Objective: Reproduce all of the data below verbatim, line for line.

[Start of Data in this exercise]

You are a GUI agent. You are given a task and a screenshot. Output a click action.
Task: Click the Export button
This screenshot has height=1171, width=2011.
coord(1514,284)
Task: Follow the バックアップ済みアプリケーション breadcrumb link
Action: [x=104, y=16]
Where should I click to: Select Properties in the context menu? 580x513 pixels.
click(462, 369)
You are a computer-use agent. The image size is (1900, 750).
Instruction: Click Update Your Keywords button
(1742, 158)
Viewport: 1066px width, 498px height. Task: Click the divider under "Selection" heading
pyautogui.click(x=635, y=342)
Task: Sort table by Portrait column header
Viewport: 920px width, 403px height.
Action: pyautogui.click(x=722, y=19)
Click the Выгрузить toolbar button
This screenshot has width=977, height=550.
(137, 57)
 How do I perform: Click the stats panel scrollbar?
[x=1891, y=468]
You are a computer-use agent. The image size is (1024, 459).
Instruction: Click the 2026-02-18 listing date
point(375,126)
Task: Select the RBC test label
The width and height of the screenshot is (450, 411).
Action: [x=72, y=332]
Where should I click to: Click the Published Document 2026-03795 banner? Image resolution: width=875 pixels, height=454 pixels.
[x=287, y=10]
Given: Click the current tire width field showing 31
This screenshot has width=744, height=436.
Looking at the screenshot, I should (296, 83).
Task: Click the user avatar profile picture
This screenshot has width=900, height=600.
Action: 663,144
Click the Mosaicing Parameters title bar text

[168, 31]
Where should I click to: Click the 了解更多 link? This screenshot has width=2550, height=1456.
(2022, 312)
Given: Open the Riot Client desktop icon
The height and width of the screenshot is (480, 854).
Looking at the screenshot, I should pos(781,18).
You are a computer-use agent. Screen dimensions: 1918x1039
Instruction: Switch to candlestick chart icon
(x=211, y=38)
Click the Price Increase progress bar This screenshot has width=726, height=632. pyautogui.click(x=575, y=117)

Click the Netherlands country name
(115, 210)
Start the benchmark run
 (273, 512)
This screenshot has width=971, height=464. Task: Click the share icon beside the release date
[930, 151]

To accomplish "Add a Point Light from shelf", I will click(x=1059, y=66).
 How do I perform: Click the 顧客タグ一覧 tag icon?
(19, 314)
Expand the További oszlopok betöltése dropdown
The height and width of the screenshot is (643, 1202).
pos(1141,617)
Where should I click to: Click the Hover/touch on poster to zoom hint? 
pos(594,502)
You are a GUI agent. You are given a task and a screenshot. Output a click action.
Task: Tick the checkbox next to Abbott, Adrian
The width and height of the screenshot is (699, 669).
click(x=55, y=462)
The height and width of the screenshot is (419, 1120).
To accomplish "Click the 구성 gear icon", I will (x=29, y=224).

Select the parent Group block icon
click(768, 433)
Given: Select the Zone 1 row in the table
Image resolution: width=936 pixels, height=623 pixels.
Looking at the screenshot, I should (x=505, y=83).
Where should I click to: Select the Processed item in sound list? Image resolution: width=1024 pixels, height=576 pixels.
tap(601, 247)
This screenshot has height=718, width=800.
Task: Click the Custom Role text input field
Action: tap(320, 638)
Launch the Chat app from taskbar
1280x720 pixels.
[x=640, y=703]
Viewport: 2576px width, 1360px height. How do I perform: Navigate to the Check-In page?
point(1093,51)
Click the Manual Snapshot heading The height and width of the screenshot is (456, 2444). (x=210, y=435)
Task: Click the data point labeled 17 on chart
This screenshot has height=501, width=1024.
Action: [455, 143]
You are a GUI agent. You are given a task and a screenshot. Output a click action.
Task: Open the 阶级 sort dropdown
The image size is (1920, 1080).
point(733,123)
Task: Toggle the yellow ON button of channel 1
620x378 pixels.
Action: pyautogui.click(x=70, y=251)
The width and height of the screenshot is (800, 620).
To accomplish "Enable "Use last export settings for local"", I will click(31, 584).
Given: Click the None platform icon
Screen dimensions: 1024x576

[End of Data in this exercise]

Solution:
You are a GUI agent. You are given a task and a screenshot. Output a click action.
Task: Click the Export button
This screenshot has height=1171, width=2011.
coord(1514,284)
Task: Follow the バックアップ済みアプリケーション breadcrumb link
Action: [x=104, y=16]
Where should I click to: Select Properties in the context menu? 580x513 pixels.
click(462, 369)
You are a computer-use agent. The image size is (1900, 750).
Instruction: Click Update Your Keywords button
(1742, 158)
Viewport: 1066px width, 498px height. Task: Click the divider under "Selection" heading
pyautogui.click(x=635, y=342)
Task: Sort table by Portrait column header
Viewport: 920px width, 403px height.
Action: pyautogui.click(x=722, y=19)
Click the Выгрузить toolbar button
This screenshot has width=977, height=550.
(137, 57)
 How do I perform: Click the stats panel scrollbar?
[x=1891, y=468]
You are a computer-use agent. The image size is (1024, 459).
Instruction: Click the 2026-02-18 listing date
point(375,126)
Task: Select the RBC test label
The width and height of the screenshot is (450, 411).
Action: [x=72, y=332]
Where should I click to: Click the Published Document 2026-03795 banner? Image resolution: width=875 pixels, height=454 pixels.
[x=287, y=10]
Given: Click the current tire width field showing 31
This screenshot has width=744, height=436.
Looking at the screenshot, I should (296, 83).
Task: Click the user avatar profile picture
This screenshot has width=900, height=600.
Action: 663,144
Click the Mosaicing Parameters title bar text

[168, 31]
Where should I click to: Click the 了解更多 link? This screenshot has width=2550, height=1456.
(2022, 312)
Given: Open the Riot Client desktop icon
The height and width of the screenshot is (480, 854).
Looking at the screenshot, I should pos(781,18).
You are a computer-use agent. Screen dimensions: 1918x1039
Instruction: Switch to candlestick chart icon
(x=211, y=38)
Click the Price Increase progress bar This screenshot has width=726, height=632. pyautogui.click(x=575, y=117)

Click the Netherlands country name
(115, 210)
Start the benchmark run
 (273, 512)
This screenshot has width=971, height=464. Task: Click the share icon beside the release date
[930, 151]

To accomplish "Add a Point Light from shelf", I will click(x=1059, y=66).
 How do I perform: Click the 顧客タグ一覧 tag icon?
(19, 314)
Expand the További oszlopok betöltése dropdown
The height and width of the screenshot is (643, 1202).
pos(1141,617)
Where should I click to: Click the Hover/touch on poster to zoom hint? 
pos(594,502)
You are a GUI agent. You are given a task and a screenshot. Output a click action.
Task: Tick the checkbox next to Abbott, Adrian
The width and height of the screenshot is (699, 669).
click(x=55, y=462)
The height and width of the screenshot is (419, 1120).
To accomplish "Click the 구성 gear icon", I will (x=29, y=224).

Select the parent Group block icon
click(768, 433)
Given: Select the Zone 1 row in the table
Image resolution: width=936 pixels, height=623 pixels.
Looking at the screenshot, I should (x=505, y=83).
Where should I click to: Select the Processed item in sound list? Image resolution: width=1024 pixels, height=576 pixels.
tap(601, 247)
This screenshot has height=718, width=800.
Task: Click the Custom Role text input field
Action: tap(320, 638)
Launch the Chat app from taskbar
1280x720 pixels.
[x=640, y=703]
Viewport: 2576px width, 1360px height. How do I perform: Navigate to the Check-In page?
point(1093,51)
Click the Manual Snapshot heading The height and width of the screenshot is (456, 2444). (x=210, y=435)
Task: Click the data point labeled 17 on chart
This screenshot has height=501, width=1024.
Action: [455, 143]
You are a GUI agent. You are given a task and a screenshot. Output a click action.
Task: Open the 阶级 sort dropdown
The image size is (1920, 1080).
point(733,123)
Task: Toggle the yellow ON button of channel 1
620x378 pixels.
Action: pyautogui.click(x=70, y=251)
The width and height of the screenshot is (800, 620).
To accomplish "Enable "Use last export settings for local"", I will click(31, 584).
Given: Click the None platform icon
Screen dimensions: 1024x576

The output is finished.